Jadi setelah jumat kemarin omragil.id melakukan wawancara dengan mba wagiah, ternyata itu memancing mas wagimin, seseorang jejaka kampung yang terlanjur kampungan dan tidak menarik, untuk mengungkapkan isi hatinya. Jadi usut punya usut, mas wagimin terlanjur jatuh cinta pada mba wagiah pada pandangan pertama, dan sebagai mana hukum cinta berlaku, mas wagimin bermaksud dan sangat berhasrat untuk bisa mengungkapkan isi hatinya. Lewat sebuah surat yang mas wagimin kirimkan ke redaktur omragil.id, akhirnya mas wagimin mengungkapkan perasaannya kepada perempuan bernama mba wagiah. Berikut ini adalah surat dari mas wagimin untuk mba wagiah.



Dear wagiah yang aduhai,

Semalam aku melihat purnama merona dengan sempurna dan indahnya, lhaa ya kok saya jadi inget senyum kamu yah ?. iyah wagiah,. Senyum kamu selayaknya purnama diatas sungai nil yang indah, ibarat kepala phoenix diatas piramida yang agung, atau semerona wajah athena yang melegenda. Begitu lha aku memaknai setiap senyum kamu wagiah, apa kamu ga ngrasa? Apa kamu ga peka? Atau saya yang salah sangka wagiah. Lhaa ya mbok dijelaske...


Wagiah, satu purnama sudah kita berjumpa. Dipersimpangan sebuah jalan, di satu sudut sebuah kota. Tapi, selama satu purnama itu pula, aku tak hentinya medambakan mu. Tapi apalah daya ku wagiah, aku Cuma pemuda desa, pemuda kampung yang terlanjur kampungan. Sedangkan kamu? Lhaa,. Ya apa harus saya jelaskan ?. laki-laki mana yang ga terpikat senyum mu? Jika ada ? ya tolong kasih tahu saya, biar dia saya tempeleng dia, karena dia sudah sangat kurang ajar tidak menghargai senyum manis semenawan itu. Apa ?? menurut kamu aku berlebihan? Apa menurut kamu aku gila?. Wagiah,. Kamu lupa,. Bahwa cinta adalah kegilaan itu sendiri?, dan sayang adalah rasa berlebihan dari ku buat kamu. Ini serius, lhaa ya mbok kamu jangan cengas-cenges gitu. Kan saya jadi malu.
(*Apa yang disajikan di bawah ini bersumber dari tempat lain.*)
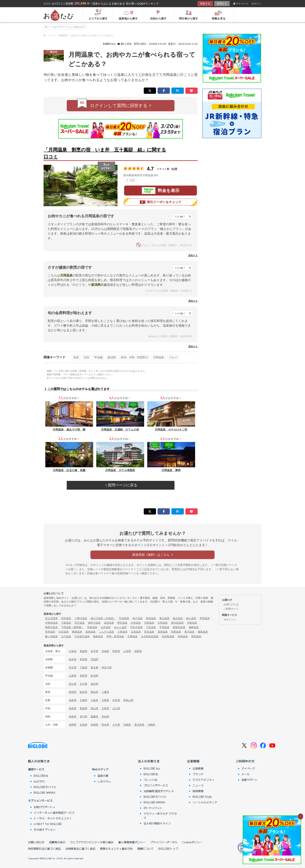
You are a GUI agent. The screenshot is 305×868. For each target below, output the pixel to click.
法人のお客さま (149, 761)
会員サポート (249, 780)
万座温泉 (66, 623)
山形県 (127, 651)
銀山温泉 (191, 618)
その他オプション (44, 829)
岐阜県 (84, 692)
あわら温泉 (120, 627)
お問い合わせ (36, 842)
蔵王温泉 (178, 618)
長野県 (84, 676)
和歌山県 (128, 700)
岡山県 (94, 708)
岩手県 (94, 651)
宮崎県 (127, 724)
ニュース (198, 785)
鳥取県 (72, 708)
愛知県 (94, 692)
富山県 (72, 684)
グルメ (173, 357)
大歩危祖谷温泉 (150, 636)
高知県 (105, 716)
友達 (76, 357)
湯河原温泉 (177, 623)
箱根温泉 (98, 636)
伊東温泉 (192, 623)
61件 (174, 169)
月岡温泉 (158, 357)
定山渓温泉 (51, 618)
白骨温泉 (136, 623)
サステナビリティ (203, 780)
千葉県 (84, 668)
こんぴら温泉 (106, 632)
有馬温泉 (50, 632)
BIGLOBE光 (41, 776)
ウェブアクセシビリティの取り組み (92, 842)
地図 (131, 180)
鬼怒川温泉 (94, 623)
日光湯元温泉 (82, 636)
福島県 (138, 651)
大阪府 (94, 700)
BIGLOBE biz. (152, 768)
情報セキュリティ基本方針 (116, 848)
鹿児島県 (139, 724)
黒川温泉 (189, 632)
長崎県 (94, 724)
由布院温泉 (168, 636)
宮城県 (105, 651)
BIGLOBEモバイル (45, 787)
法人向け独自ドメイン (157, 823)
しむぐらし (104, 781)
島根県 (84, 708)
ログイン (256, 3)
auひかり (39, 781)
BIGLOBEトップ (168, 848)
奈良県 (116, 700)
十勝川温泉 (81, 618)
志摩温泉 (132, 636)
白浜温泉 (64, 632)
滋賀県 (72, 700)
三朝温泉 (122, 632)
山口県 (116, 708)
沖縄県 (151, 724)
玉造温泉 (136, 632)
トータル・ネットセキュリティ (53, 818)
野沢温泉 (122, 623)
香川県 (84, 716)
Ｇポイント (230, 619)
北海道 (72, 651)
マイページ (241, 3)
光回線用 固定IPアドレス (159, 791)
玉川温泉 (66, 636)
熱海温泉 (183, 636)
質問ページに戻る (121, 485)
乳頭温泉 (124, 618)
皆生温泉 (149, 632)
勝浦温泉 (77, 632)
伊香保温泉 (51, 623)
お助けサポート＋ (44, 807)
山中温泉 (105, 627)
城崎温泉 (194, 627)
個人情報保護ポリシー (132, 842)
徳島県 (72, 716)
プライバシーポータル (164, 842)
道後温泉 (90, 632)
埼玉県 (72, 668)
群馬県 (84, 659)
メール (245, 774)
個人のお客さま (39, 761)
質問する (222, 3)
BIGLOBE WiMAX (44, 793)
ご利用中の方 (245, 761)
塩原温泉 (109, 623)
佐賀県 (84, 724)
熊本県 (105, 724)
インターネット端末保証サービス (54, 812)
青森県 (84, 651)
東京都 (94, 668)
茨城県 (94, 659)
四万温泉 (80, 623)
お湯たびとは (231, 604)
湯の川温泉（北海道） (103, 618)
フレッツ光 (150, 780)
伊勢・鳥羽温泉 (115, 636)
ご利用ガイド (231, 609)
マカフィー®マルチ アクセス (160, 815)
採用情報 (198, 791)
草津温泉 (205, 618)
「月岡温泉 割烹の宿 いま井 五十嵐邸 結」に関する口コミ (105, 153)
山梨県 (72, 676)
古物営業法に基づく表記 (80, 848)
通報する (193, 255)
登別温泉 (66, 618)
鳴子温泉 (138, 618)
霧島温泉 (203, 632)
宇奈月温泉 (136, 627)
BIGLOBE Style (202, 797)
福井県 (94, 684)
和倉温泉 (92, 627)
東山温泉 (164, 618)
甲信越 (98, 357)
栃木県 (72, 659)
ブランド (198, 774)
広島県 (105, 708)
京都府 (84, 700)
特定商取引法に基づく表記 (44, 848)
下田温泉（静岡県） (72, 627)
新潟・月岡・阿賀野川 (134, 357)
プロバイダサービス (156, 785)
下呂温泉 (151, 627)
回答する (205, 3)
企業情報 (193, 761)
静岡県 (72, 692)
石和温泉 (163, 623)
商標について (145, 848)
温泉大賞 (103, 776)
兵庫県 (105, 700)
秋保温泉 (151, 618)
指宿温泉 (196, 636)
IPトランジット (153, 808)
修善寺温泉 (51, 627)
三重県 (105, 692)
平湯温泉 (164, 627)
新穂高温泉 (179, 627)
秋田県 (116, 651)
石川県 (84, 684)
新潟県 (112, 357)
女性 (87, 357)
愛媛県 (94, 716)
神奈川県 (106, 668)
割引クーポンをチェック (160, 202)
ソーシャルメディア (205, 802)
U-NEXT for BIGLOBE (48, 824)
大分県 (116, 724)
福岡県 (72, 724)
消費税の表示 (57, 842)
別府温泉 (176, 632)
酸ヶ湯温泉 (51, 636)
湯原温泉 (163, 632)
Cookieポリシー (192, 842)
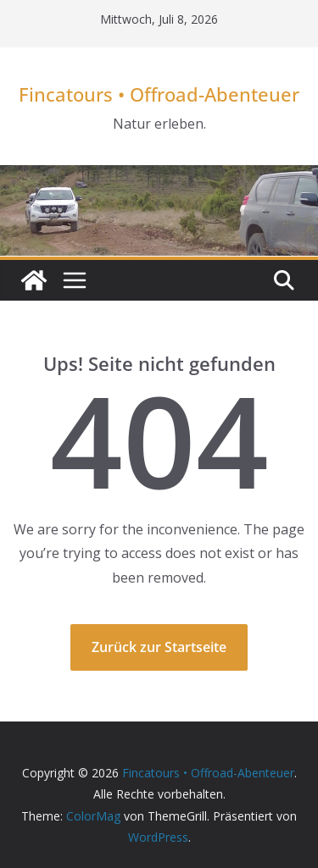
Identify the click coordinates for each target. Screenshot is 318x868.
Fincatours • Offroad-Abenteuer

Wagiah, dari kejauhan aku dengar kamu sudah berdua? Oowhh,. Betapa peradaban kuno jauh lebih abadi dari hati ini. Betapa batu karang jauh lebih kuat dari hati ini. Tapi tak apa, hati ku mungkin hancur mendengarnya, tapi perasaanku akan sama melegendanya dengan kisah gladiator di tanah roma. Dia tidak akan bisa hilang dimakan jaman, takan padam ditiup angin, yaah,. Begitulah perasaanku padamu. Entah laki-laki mana yang akhirnya kini sedang bersamamu wagiah, tapi mengertilah, dia harus jauh lebih kuat dalam menjagamu, dia juga harus lebih lembut dalam menyayangimu, dia juga harus lebih bijak dalam membimbingmu. Jika tidak? Ya kamu tahu lha,. Aku menunggu bersama purnama diatas sungai nil, bersama purnama yang mulai tenggelam tapi rasaku akan terus makin dalam.
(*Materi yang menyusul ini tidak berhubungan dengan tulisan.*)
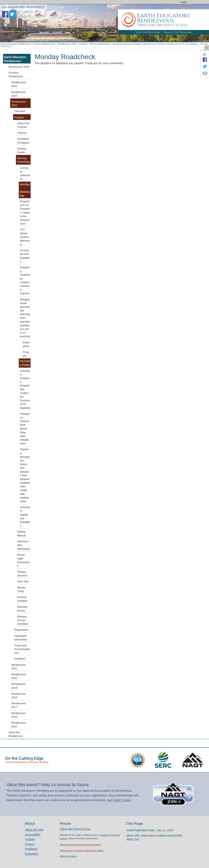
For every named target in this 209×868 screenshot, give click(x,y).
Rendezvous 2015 (19, 724)
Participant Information (21, 638)
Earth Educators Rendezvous (16, 44)
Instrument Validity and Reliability (25, 517)
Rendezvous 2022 (67, 44)
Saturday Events (22, 609)
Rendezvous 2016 (19, 715)
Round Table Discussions (23, 560)
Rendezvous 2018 (19, 695)
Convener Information (25, 174)
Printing (30, 839)
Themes (22, 133)
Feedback (31, 849)
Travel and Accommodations (22, 649)
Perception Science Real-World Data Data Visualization (25, 429)
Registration (21, 630)
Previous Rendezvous (44, 44)
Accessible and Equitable (25, 256)
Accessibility (33, 835)
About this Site (34, 830)
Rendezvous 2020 (19, 676)
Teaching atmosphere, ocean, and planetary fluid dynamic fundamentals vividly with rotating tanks (25, 475)
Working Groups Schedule (23, 620)
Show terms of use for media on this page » (82, 850)
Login (183, 2)
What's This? (133, 839)
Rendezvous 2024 (19, 84)
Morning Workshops (100, 44)
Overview (20, 111)
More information (68, 856)
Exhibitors (20, 659)
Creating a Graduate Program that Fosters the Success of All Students (25, 389)
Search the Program (178, 32)
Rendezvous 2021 (19, 666)
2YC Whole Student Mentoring (25, 237)
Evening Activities (22, 599)
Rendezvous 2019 (19, 686)
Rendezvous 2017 (19, 705)
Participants (26, 344)
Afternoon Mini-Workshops (24, 545)
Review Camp (21, 589)
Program (83, 44)
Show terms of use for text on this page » (80, 844)
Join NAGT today (119, 800)
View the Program (148, 32)
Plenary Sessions (22, 574)
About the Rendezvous (16, 734)
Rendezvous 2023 (19, 94)
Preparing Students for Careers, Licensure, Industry (25, 280)
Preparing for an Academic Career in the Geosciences (25, 213)
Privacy (30, 844)
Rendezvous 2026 (19, 67)
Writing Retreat (21, 533)
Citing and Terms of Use (75, 829)
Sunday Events (22, 150)
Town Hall (23, 582)
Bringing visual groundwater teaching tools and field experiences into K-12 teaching (155, 44)
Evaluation (31, 854)
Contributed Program (23, 141)
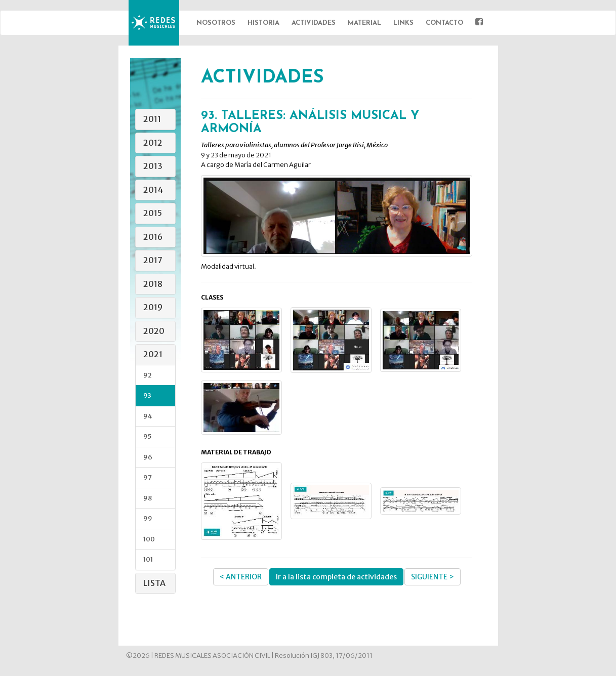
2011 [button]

Wagiah, jika suatu waktu kamu baca surat ini, aku ga berharap kamu bakal ngerti, sebab rasa kadang memang variabel yang susah dimengerti. Rasa bukan persamaan kuadarat dua linear, bukan pula hukum newton yang bisa kamu pelajari di bangku-bangku sekolah. Tapi rasa semisteri lirik lagu “Bohemian Repshody” milik queen. Ia bebas kamu deskripsikan sebagai apapun.
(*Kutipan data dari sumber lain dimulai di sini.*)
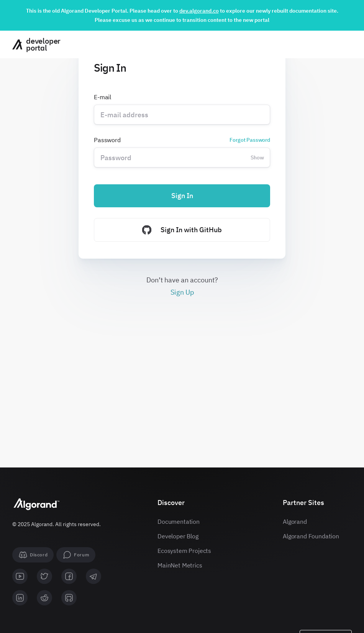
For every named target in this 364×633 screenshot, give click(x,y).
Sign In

Akhir kata wagiah, empat kali empat sama dengan enam belas, sempat ga sempat ya harus dibalas. Salam buat ayah dan bunda dirumah. Peluk hangat dan kecup di kening buat kamu. Muuaach.


Ya begitulah surat yang tiada guna dari mas wagimin, sungguh ga ada manfaatnya sekali yah kalian baca ini artikel. Lekas lha bertobat setelah ini wahai kisanak.